(Requirement): Would you please output the records exactly as they appear below?
##############################
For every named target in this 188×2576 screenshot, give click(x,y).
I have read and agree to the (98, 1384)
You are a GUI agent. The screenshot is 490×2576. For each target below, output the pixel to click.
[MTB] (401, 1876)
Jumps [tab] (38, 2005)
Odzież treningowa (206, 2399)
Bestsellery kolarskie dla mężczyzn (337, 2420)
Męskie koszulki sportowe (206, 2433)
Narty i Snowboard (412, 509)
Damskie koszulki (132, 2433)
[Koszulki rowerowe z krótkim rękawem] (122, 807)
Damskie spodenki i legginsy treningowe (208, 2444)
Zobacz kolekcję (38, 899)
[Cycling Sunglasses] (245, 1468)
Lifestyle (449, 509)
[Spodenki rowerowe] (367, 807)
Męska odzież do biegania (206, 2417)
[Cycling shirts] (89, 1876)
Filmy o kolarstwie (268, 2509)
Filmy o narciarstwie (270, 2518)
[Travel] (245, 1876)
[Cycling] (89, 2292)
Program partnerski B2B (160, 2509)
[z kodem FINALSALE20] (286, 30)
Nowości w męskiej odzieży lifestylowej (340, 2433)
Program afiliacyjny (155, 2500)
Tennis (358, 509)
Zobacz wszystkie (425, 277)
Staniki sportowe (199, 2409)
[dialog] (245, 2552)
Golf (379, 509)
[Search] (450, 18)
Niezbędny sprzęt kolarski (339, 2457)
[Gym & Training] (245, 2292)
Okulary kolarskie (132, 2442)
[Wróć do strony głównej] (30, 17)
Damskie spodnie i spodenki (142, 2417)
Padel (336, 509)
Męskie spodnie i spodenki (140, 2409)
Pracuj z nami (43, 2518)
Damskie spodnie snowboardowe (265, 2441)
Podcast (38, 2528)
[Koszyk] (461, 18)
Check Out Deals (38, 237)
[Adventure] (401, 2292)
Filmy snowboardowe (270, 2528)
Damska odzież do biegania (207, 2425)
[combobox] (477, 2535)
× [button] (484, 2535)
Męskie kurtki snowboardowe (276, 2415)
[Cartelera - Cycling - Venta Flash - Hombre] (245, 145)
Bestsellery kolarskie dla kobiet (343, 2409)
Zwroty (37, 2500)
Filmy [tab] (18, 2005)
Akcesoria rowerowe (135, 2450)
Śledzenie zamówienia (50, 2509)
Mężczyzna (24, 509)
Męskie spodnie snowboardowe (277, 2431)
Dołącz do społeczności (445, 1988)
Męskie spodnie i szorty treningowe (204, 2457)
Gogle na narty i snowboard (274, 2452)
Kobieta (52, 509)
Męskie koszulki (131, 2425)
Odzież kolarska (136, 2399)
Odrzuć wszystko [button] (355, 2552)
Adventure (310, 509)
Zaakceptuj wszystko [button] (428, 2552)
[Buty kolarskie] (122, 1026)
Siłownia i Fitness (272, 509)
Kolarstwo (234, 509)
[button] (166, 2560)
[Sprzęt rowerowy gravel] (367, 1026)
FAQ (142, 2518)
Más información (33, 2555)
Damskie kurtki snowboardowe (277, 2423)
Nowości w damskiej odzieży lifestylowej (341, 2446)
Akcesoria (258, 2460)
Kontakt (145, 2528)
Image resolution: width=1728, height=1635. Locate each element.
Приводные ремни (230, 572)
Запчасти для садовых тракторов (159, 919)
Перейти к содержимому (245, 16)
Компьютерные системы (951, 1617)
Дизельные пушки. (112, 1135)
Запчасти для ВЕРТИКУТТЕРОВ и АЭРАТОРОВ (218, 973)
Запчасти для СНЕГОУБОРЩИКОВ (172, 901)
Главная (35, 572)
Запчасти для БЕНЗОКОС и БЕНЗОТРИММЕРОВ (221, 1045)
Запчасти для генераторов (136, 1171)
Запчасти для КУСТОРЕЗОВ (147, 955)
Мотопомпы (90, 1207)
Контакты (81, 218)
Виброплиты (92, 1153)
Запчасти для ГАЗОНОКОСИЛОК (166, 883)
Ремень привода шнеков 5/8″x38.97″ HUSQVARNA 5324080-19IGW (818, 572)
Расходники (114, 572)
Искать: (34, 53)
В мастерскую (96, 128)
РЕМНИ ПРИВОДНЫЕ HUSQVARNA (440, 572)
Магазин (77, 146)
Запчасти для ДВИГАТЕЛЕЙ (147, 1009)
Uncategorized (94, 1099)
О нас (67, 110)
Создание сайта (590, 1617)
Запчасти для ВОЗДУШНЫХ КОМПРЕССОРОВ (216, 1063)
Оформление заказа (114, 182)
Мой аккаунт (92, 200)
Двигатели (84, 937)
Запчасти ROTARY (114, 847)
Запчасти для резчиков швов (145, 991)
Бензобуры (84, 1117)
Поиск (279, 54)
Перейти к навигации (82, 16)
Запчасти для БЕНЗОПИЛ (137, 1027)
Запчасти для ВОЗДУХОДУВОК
##############################
(Exercise response):
For every named target in this 188×2576 screenshot, give click(x,y).
I have read and agree to the (98, 1384)
You are a GUI agent. The screenshot is 490×2576. For each target below, output the pixel to click.
[MTB] (401, 1876)
Jumps [tab] (38, 2005)
Odzież treningowa (206, 2399)
Bestsellery kolarskie dla mężczyzn (337, 2420)
Męskie koszulki sportowe (206, 2433)
Narty i Snowboard (412, 509)
Damskie koszulki (132, 2433)
[Koszulki rowerowe z krótkim rękawem] (122, 807)
Damskie spodenki i legginsy treningowe (208, 2444)
Zobacz kolekcję (38, 899)
[Cycling Sunglasses] (245, 1468)
Lifestyle (449, 509)
[Spodenki rowerowe] (367, 807)
Męska odzież do biegania (206, 2417)
[Cycling shirts] (89, 1876)
Filmy o kolarstwie (268, 2509)
Filmy o narciarstwie (270, 2518)
[Travel] (245, 1876)
[Cycling] (89, 2292)
Program partnerski B2B (160, 2509)
[z kodem FINALSALE20] (286, 30)
Nowości w męskiej odzieży lifestylowej (340, 2433)
Program afiliacyjny (155, 2500)
Tennis (358, 509)
Zobacz wszystkie (425, 277)
Staniki sportowe (199, 2409)
[dialog] (245, 2552)
Golf (379, 509)
[Search] (450, 18)
Niezbędny sprzęt kolarski (339, 2457)
[Gym & Training] (245, 2292)
Okulary kolarskie (132, 2442)
[Wróć do strony głównej] (30, 17)
Damskie spodnie i spodenki (142, 2417)
Padel (336, 509)
Męskie spodnie i spodenki (140, 2409)
Pracuj z nami (43, 2518)
Damskie spodnie snowboardowe (265, 2441)
Podcast (38, 2528)
[Koszyk] (461, 18)
Check Out Deals (38, 237)
[Adventure] (401, 2292)
Filmy snowboardowe (270, 2528)
Damska odzież do biegania (207, 2425)
[combobox] (477, 2535)
× [button] (484, 2535)
Męskie kurtki snowboardowe (276, 2415)
[Cartelera - Cycling - Venta Flash - Hombre] (245, 145)
Bestsellery kolarskie dla kobiet (343, 2409)
Zwroty (37, 2500)
Filmy [tab] (18, 2005)
Akcesoria rowerowe (135, 2450)
Śledzenie zamówienia (50, 2509)
Mężczyzna (24, 509)
Męskie spodnie snowboardowe (277, 2431)
Dołącz do społeczności (445, 1988)
Męskie spodnie i szorty treningowe (204, 2457)
Gogle na narty i snowboard (274, 2452)
Kobieta (52, 509)
Męskie koszulki (131, 2425)
Odzież kolarska (136, 2399)
Odrzuć wszystko [button] (355, 2552)
Adventure (310, 509)
Zaakceptuj wszystko [button] (428, 2552)
[Buty kolarskie] (122, 1026)
Siłownia i Fitness (272, 509)
Kolarstwo (234, 509)
[button] (166, 2560)
[Sprzęt rowerowy gravel] (367, 1026)
FAQ (142, 2518)
Más información (33, 2555)
Damskie kurtki snowboardowe (277, 2423)
Nowości w damskiej odzieży lifestylowej (341, 2446)
Akcesoria (258, 2460)
Kontakt (145, 2528)
Image resolution: width=1728, height=1635. Locate each element.
Приводные ремни (230, 572)
Запчасти для садовых тракторов (159, 919)
Перейти к содержимому (245, 16)
Компьютерные системы (951, 1617)
Дизельные пушки. (112, 1135)
Запчасти для ВЕРТИКУТТЕРОВ и АЭРАТОРОВ (218, 973)
Запчасти для СНЕГОУБОРЩИКОВ (172, 901)
Главная (35, 572)
Запчасти для БЕНЗОКОС и БЕНЗОТРИММЕРОВ (221, 1045)
Запчасти для генераторов (136, 1171)
Запчасти для КУСТОРЕЗОВ (147, 955)
Мотопомпы (90, 1207)
Контакты (81, 218)
Виброплиты (92, 1153)
Запчасти для ГАЗОНОКОСИЛОК (166, 883)
Ремень привода шнеков 5/8″x38.97″ HUSQVARNA 5324080-19IGW (818, 572)
Расходники (114, 572)
Искать: (34, 53)
В мастерскую (96, 128)
РЕМНИ ПРИВОДНЫЕ HUSQVARNA (440, 572)
Магазин (77, 146)
Запчасти для ДВИГАТЕЛЕЙ (147, 1009)
Uncategorized (94, 1099)
О нас (67, 110)
Создание сайта (590, 1617)
Запчасти для ВОЗДУШНЫХ КОМПРЕССОРОВ (216, 1063)
Оформление заказа (114, 182)
Мой аккаунт (92, 200)
Двигатели (84, 937)
Запчасти ROTARY (114, 847)
Запчасти для резчиков швов (145, 991)
Бензобуры (84, 1117)
Поиск (279, 54)
Перейти к навигации (82, 16)
Запчасти для БЕНЗОПИЛ (137, 1027)
Запчасти для ВОЗДУХОДУВОК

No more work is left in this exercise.